Screenshot grounding data:
———

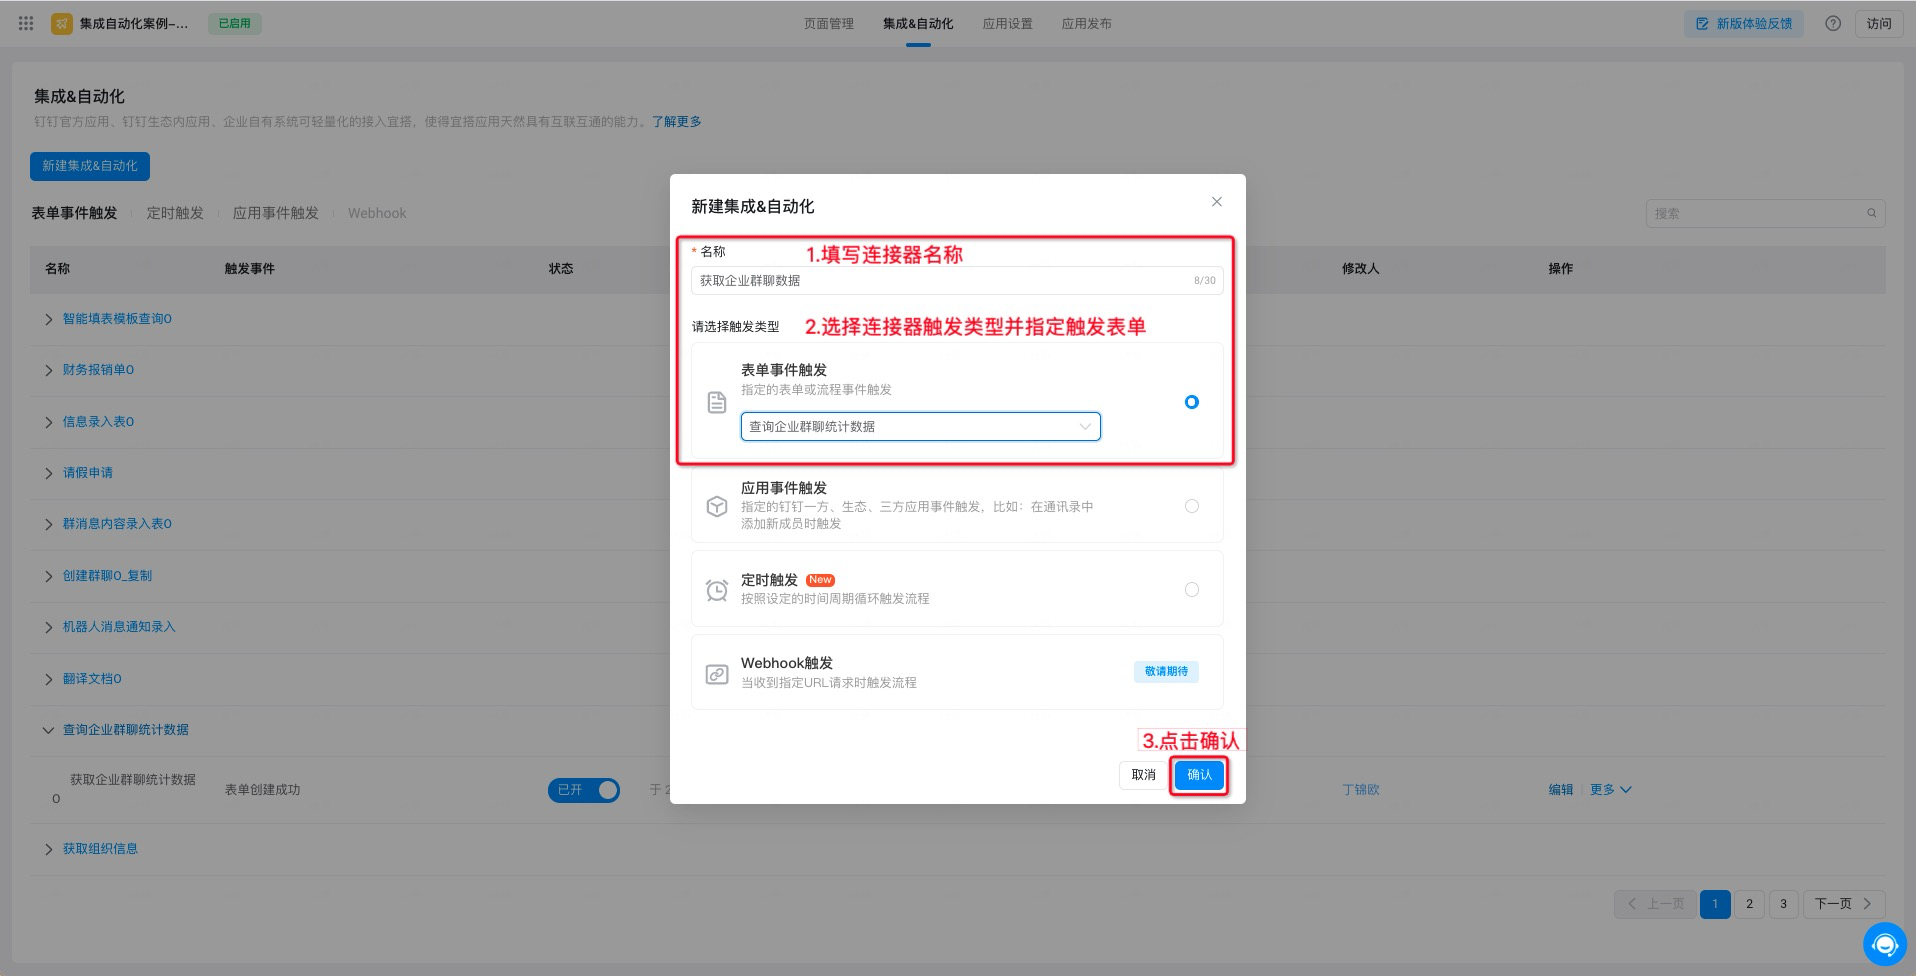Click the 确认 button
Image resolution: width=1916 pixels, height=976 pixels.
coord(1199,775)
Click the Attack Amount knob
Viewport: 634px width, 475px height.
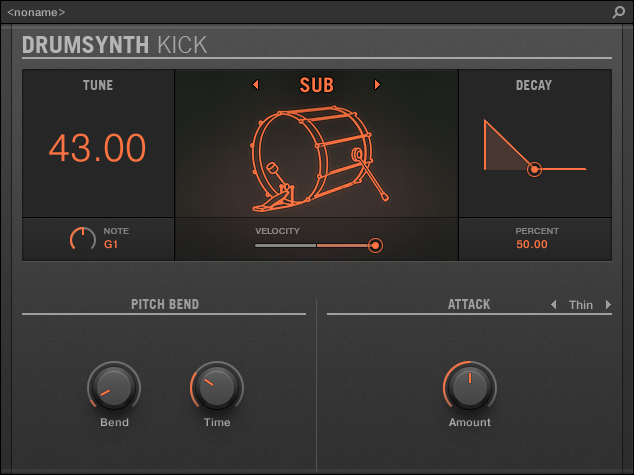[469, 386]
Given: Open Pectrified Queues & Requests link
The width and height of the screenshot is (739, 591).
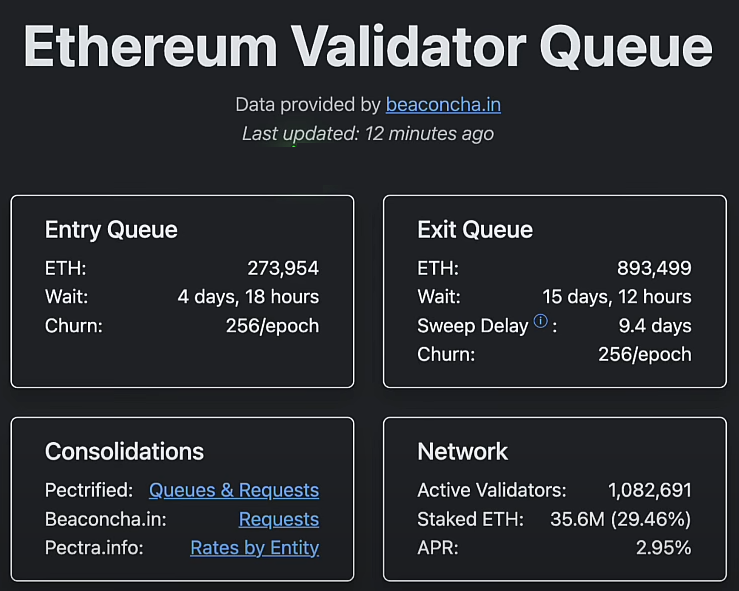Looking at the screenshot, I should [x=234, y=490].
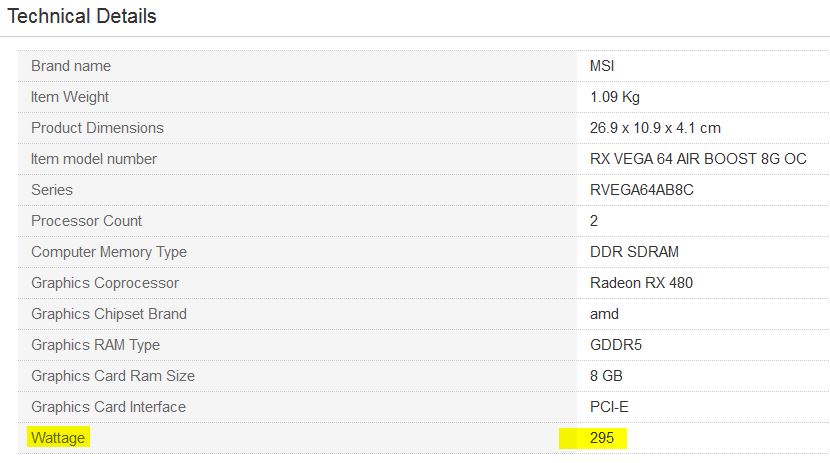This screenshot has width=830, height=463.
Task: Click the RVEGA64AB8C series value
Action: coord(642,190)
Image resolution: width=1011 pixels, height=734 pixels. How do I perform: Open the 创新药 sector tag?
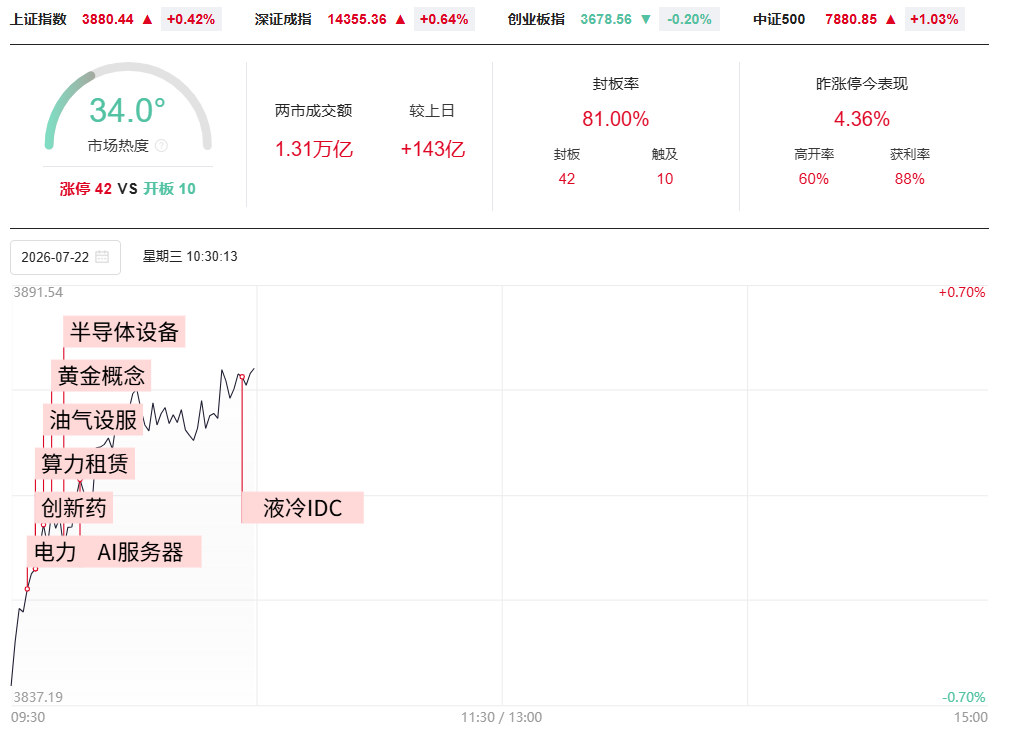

———

Problem to work on. Work through the records line by line and tally those with the word "Open". Report only the total.

Your response. 2